There is currently nothing new to report on a second lawsuit, a “complaint and demand for jury.”
These documents state “over the past six months the school district and its board of trustees had attempted to silence the district’s teachers by banning them from wearing certain articles of clothing, has violated a prior contract between the district and the representative of the teachers, and has delayed and refused to bargain in good faith with their representatives for a new contract governing the current school year.”
These claims are said to relate specifically to teachers wearing matching T-shirts that read, “Support Education, Support Kids at School,” the board ignoring a memorandum of understanding they agreed to during the prior contract negotiation year (2017-18) to “begin working on salary schedule framework, and not completing negotiations for the 2018-19 contracts.
Attorneys for the education association are Paul Stark, Idaho Education Association, and James M. Piotrowski and Marty Durand with Piotrowski Durand. PLLC, all out of Boise.
— Lorie Palmer, Idaho County Free Press, (Grangeville), Wednesday
Touchet Valley Golf Club board outlines strategy; underground irrigation tops list
DAYTON — The Touchet Valley Golf Club board has developed an aggressive five-year strategy, and is now working on implementation of one of its first priorities, which is to raise money for an underground irrigation system at the golf course.

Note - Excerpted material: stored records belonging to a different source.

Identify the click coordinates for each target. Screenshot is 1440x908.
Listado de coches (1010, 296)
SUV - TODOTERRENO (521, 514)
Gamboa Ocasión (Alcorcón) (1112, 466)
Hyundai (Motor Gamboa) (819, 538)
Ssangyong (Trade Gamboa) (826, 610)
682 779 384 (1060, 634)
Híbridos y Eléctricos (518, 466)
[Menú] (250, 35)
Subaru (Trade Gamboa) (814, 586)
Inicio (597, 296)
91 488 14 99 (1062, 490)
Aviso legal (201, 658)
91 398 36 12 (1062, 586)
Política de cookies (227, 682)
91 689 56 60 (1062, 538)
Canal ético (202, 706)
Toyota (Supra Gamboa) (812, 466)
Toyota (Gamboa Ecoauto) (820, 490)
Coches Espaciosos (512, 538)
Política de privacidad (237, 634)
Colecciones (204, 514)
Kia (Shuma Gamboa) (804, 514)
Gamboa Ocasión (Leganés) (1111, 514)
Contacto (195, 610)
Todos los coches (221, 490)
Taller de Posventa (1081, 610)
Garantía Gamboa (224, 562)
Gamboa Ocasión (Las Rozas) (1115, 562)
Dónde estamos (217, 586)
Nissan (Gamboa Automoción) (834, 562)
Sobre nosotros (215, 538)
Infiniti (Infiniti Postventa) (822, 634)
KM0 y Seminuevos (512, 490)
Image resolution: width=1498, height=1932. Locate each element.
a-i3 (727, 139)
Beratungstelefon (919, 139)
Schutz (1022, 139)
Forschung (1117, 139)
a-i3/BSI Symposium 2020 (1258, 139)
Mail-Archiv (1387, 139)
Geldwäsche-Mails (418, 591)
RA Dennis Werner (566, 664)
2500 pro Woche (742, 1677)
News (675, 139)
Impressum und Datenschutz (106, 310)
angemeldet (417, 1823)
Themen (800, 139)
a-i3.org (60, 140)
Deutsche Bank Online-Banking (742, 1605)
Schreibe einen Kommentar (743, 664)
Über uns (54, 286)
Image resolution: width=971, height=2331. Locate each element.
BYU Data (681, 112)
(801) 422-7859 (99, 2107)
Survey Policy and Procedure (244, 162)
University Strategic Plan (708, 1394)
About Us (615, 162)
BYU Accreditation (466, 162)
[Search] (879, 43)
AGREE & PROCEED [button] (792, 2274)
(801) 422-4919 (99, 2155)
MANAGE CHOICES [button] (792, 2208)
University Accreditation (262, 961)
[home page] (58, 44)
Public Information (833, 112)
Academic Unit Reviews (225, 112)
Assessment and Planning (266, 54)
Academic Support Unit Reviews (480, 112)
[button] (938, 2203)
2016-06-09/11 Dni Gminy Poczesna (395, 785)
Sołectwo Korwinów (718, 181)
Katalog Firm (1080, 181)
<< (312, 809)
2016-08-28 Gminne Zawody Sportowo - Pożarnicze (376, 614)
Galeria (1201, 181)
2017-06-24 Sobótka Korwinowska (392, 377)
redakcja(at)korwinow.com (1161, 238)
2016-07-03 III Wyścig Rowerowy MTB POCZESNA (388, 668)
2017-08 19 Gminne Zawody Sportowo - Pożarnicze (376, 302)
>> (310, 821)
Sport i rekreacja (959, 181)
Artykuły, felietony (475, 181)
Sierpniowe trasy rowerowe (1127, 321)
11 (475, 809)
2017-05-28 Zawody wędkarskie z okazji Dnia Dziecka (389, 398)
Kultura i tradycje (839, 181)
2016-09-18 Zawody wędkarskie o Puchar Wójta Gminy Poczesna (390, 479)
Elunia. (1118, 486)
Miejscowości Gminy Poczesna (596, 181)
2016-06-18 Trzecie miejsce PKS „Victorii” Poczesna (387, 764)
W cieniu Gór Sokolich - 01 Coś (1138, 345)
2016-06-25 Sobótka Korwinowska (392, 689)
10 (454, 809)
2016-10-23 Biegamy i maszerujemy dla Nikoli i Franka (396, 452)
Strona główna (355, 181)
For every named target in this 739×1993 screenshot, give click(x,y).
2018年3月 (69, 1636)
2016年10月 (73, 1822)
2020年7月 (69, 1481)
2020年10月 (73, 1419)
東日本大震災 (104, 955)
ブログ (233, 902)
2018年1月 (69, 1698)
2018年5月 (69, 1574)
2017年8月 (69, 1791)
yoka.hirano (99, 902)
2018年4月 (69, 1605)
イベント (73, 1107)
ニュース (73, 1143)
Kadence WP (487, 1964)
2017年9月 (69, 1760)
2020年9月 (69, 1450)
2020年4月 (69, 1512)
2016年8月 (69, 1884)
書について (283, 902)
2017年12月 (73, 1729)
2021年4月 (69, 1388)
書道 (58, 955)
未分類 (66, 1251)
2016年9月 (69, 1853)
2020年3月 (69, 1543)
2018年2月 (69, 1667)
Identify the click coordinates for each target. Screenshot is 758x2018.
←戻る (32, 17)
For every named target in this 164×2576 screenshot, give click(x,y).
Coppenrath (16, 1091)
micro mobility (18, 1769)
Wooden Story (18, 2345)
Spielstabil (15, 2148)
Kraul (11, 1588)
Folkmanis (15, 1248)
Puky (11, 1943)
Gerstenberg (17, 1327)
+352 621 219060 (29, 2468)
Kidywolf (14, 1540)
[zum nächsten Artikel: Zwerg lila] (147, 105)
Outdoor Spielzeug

Golf course concessionaire Bill Ayotte said the June 22 First Annual Gene Crothers Memorial Golf Tournament was hugely successful in raising money for the irrigation system.
“This is the first time there has been a project to benefit the club,” he said.
But it won’t be the last.
Ayotte said the tournament has helped to raise awareness about what the golf course needs to survive. The tournament will be repeated next year, but will be even bigger and better, he said.
“We have to show we have some skin in the game,” said Dayton pharmacist Sean Thurston, who is leading the charge in getting seed money from stakeholders for the planning stages of the irrigation system.
Thurston has reached out to the Port of Columbia and the county commissioners for support.
He said the board has been in talks with the Confederated Tribes of the Umatilla Indian Reservation and Washington Water Trust about how to provide water savings through flood plain restoration for the Touchet River in exchange for financial help with the irrigation system. According to the strategic plan, those entities are looking at using effluent from the city’s new wastewater treatment plant for irrigation, and for shallow aquifer recharge ponds to subirrigate the grass and trees at the course.
Thurston said he has applied for a $10,000 grant through Columbia REA for a water efficiency study. The water efficiency plan could be integrated into a larger course remodel design.